___ INPUT RECORDS
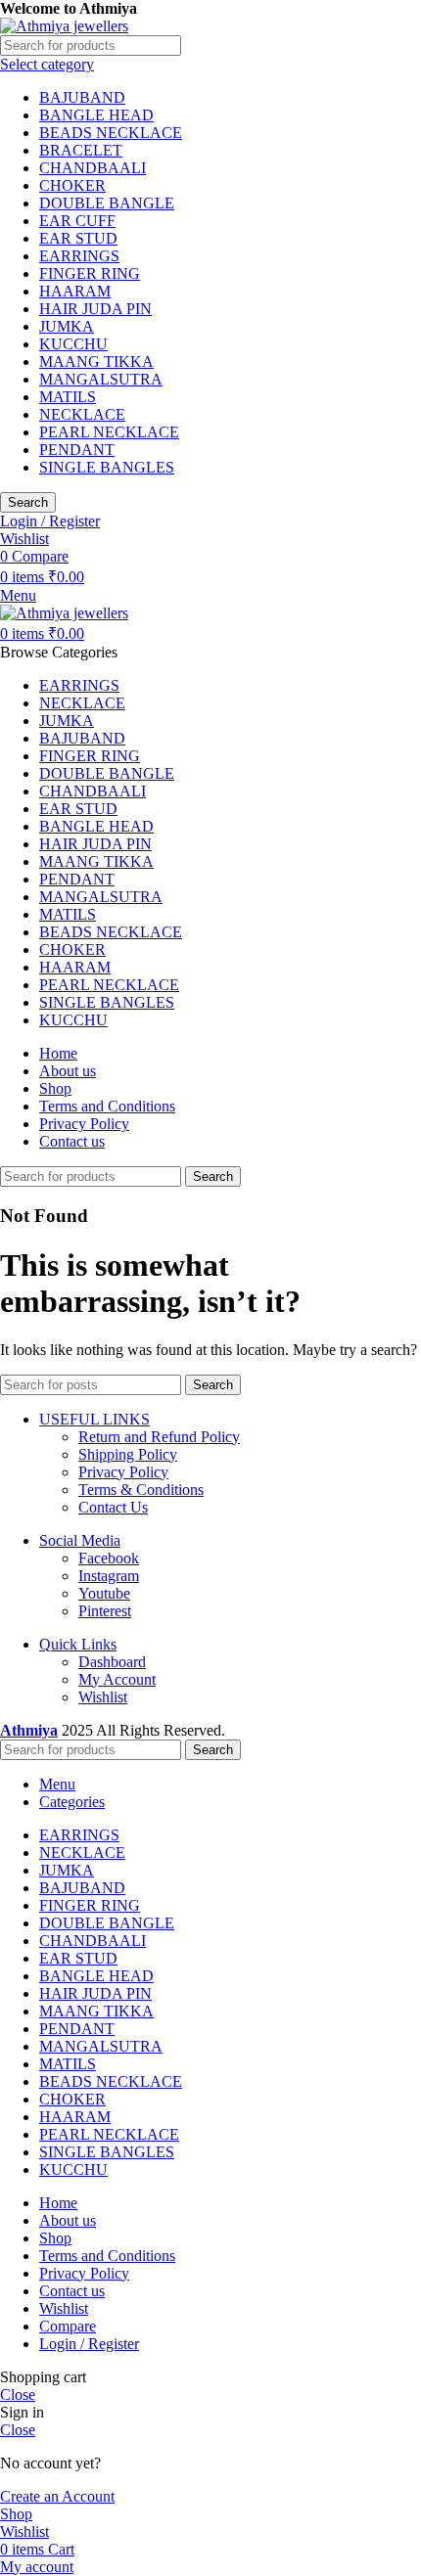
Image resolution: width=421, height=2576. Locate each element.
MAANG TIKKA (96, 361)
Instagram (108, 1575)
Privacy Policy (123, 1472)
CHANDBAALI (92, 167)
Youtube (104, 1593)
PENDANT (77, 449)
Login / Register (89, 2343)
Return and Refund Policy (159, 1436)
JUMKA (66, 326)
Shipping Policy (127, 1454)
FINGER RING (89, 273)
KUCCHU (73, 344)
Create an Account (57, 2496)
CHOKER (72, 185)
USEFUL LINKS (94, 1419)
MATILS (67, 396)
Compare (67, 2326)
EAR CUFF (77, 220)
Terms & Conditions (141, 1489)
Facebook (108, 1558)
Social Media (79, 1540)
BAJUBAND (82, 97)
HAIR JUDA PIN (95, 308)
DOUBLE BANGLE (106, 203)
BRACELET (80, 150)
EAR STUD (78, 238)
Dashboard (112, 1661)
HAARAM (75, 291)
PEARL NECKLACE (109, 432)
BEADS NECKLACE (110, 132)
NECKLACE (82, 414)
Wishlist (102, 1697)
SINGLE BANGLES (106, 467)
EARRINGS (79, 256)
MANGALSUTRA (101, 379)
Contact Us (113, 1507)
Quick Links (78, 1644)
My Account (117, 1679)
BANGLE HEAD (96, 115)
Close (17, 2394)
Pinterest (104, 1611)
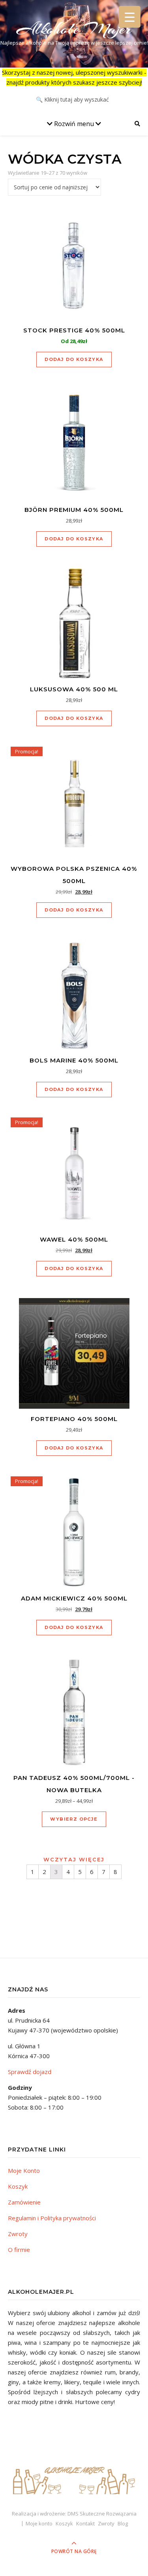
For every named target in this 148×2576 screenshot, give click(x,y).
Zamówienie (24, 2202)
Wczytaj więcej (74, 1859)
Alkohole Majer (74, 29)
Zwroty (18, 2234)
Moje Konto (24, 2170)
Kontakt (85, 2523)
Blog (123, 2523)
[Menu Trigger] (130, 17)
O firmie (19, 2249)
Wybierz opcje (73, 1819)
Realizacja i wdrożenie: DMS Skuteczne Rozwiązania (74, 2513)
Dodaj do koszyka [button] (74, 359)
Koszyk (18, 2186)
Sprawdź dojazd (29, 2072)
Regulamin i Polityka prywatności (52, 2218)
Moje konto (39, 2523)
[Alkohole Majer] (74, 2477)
______
___ INPUT RECORDS
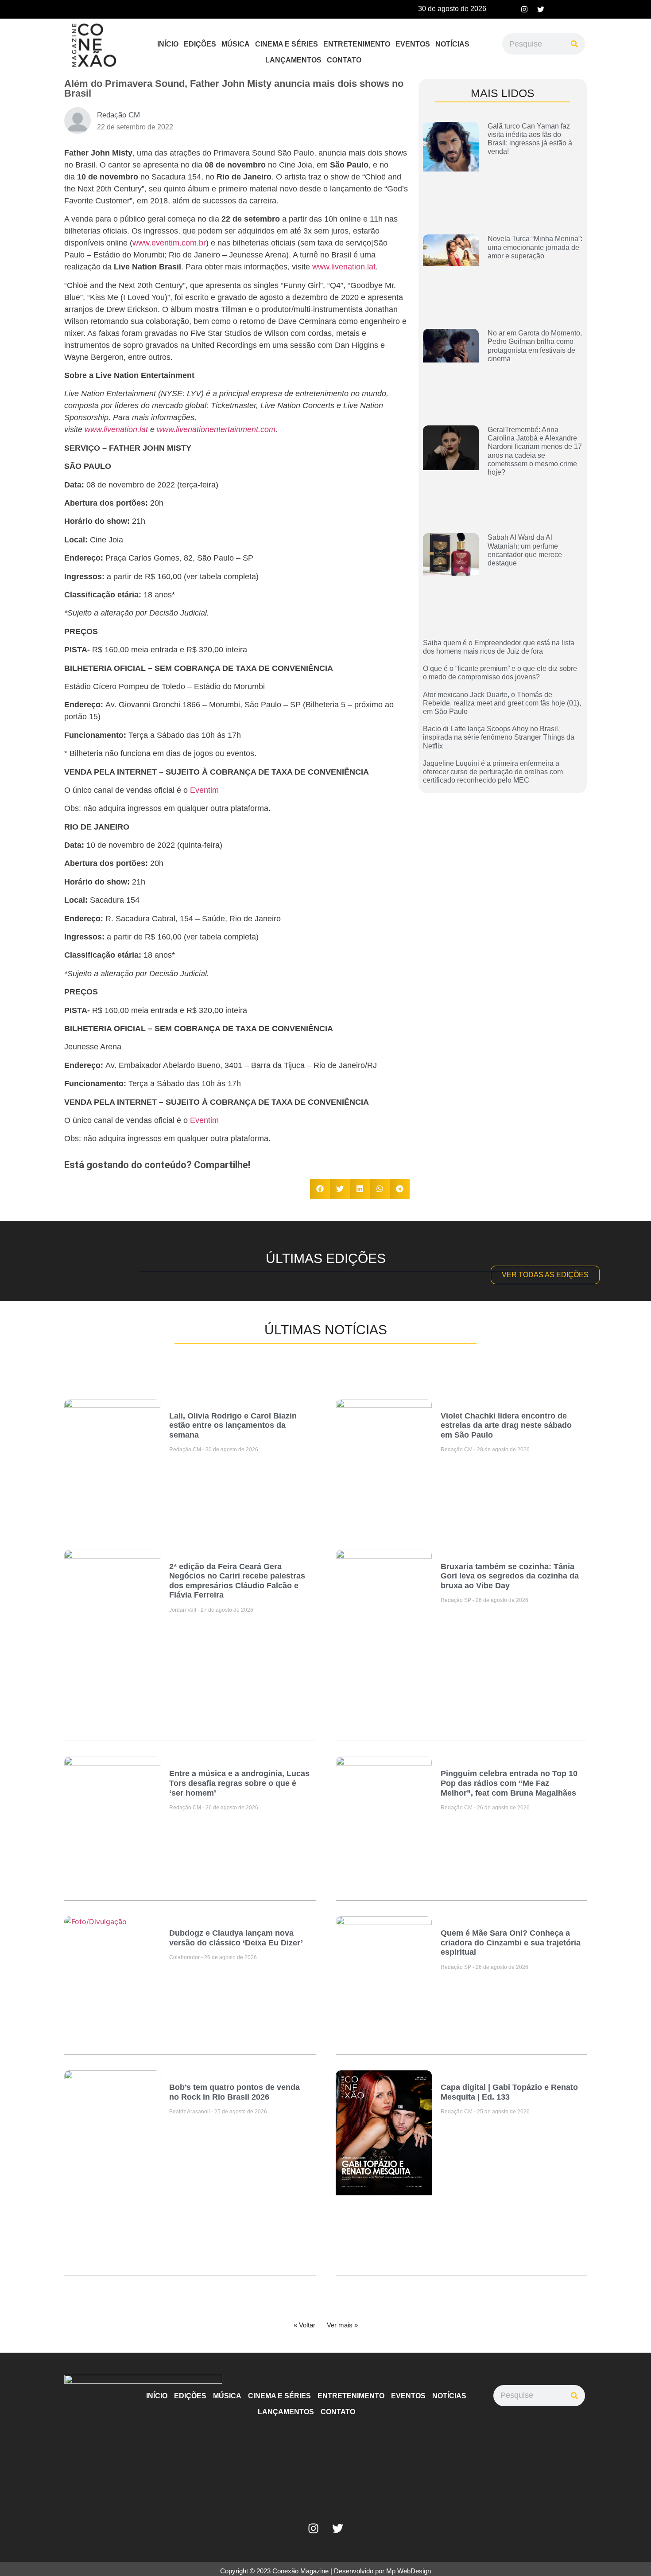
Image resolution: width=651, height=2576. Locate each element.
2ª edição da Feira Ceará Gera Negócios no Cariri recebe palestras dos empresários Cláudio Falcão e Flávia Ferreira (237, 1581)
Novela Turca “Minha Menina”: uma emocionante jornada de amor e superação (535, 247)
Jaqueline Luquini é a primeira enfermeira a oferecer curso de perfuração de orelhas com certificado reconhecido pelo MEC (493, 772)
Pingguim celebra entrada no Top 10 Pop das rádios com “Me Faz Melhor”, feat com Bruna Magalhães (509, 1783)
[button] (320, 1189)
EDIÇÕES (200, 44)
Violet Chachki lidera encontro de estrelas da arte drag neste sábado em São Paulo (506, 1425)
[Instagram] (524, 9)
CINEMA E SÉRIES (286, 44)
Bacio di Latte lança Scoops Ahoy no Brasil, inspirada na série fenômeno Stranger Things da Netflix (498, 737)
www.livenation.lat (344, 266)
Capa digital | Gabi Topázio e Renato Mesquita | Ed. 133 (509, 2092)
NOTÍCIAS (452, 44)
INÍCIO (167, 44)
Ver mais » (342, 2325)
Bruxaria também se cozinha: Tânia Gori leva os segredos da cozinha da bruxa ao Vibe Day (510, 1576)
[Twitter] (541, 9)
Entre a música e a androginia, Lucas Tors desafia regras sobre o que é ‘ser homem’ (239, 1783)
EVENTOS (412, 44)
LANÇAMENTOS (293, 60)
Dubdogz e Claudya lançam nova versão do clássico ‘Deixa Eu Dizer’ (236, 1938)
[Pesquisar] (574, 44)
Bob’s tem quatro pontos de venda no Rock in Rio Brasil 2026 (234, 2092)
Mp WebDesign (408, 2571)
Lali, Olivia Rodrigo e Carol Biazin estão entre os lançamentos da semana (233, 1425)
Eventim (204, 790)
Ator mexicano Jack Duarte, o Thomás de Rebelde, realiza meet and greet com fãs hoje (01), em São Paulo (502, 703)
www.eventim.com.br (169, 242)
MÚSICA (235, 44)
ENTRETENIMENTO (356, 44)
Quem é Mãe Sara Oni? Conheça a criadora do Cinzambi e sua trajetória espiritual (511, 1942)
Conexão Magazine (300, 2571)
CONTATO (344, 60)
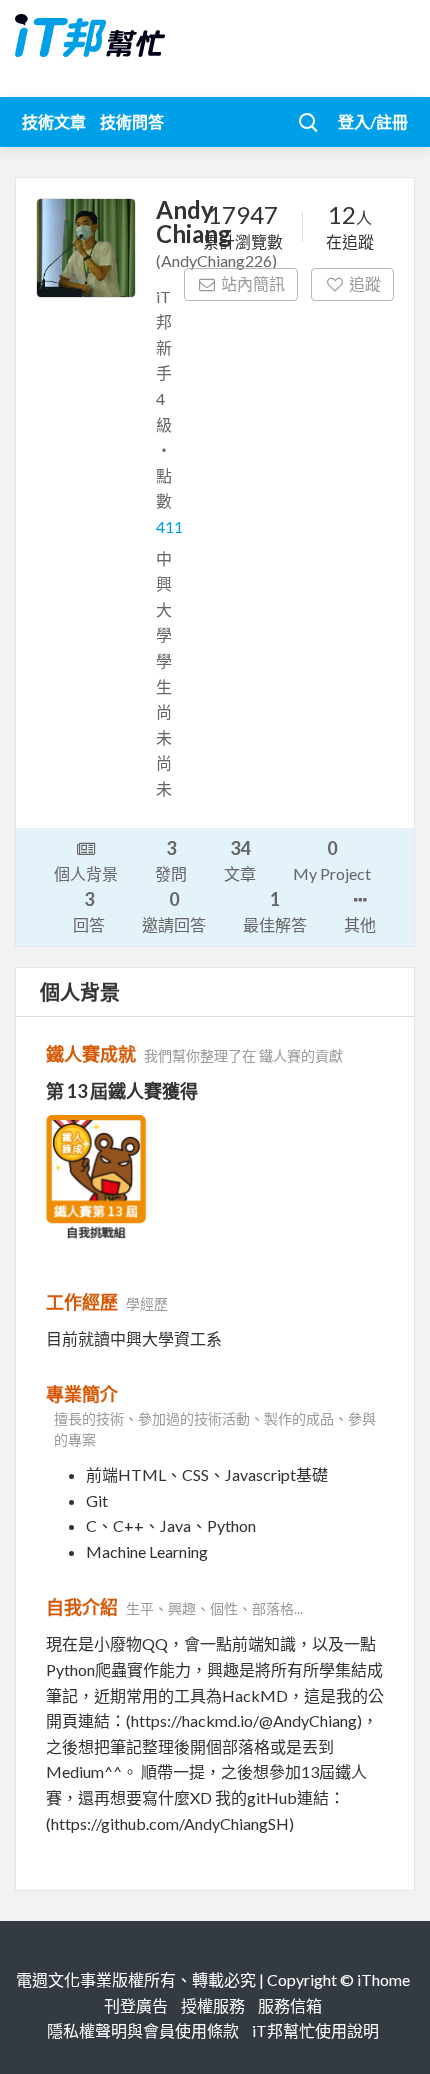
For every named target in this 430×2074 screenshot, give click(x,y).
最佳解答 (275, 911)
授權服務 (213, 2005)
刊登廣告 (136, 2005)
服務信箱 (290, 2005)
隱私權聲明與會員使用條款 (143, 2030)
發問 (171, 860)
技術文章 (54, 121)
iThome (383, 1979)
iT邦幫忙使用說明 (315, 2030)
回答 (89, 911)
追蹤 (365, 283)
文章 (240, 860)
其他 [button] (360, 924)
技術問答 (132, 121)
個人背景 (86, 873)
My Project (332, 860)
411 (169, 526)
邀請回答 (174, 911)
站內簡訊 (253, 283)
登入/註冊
______
Above are some records; copy exactly the lines from the one with "Image resolution: width=421, height=2576." through the one with "SINGLE BANGLES (106, 467)", both included, and no others.

**RESPONSE TO THE EXERCISE**:
Image resolution: width=421, height=2576. Locate each element.
MAANG TIKKA (96, 361)
Instagram (108, 1575)
Privacy Policy (123, 1472)
CHANDBAALI (92, 167)
Youtube (104, 1593)
PENDANT (77, 449)
Login / Register (89, 2343)
Return and Refund Policy (159, 1436)
JUMKA (66, 326)
Shipping Policy (127, 1454)
FINGER RING (89, 273)
KUCCHU (73, 344)
Create an Account (57, 2496)
CHOKER (72, 185)
USEFUL LINKS (94, 1419)
MATILS (67, 396)
Compare (67, 2326)
EAR CUFF (77, 220)
Terms & Conditions (141, 1489)
Facebook (108, 1558)
Social Media (79, 1540)
BAJUBAND (82, 97)
HAIR JUDA PIN (95, 308)
DOUBLE BANGLE (106, 203)
BRACELET (80, 150)
EAR STUD (78, 238)
Dashboard (112, 1661)
HAARAM (75, 291)
PEARL NECKLACE (109, 432)
BEADS NECKLACE (110, 132)
NECKLACE (82, 414)
Wishlist (102, 1697)
SINGLE BANGLES (106, 467)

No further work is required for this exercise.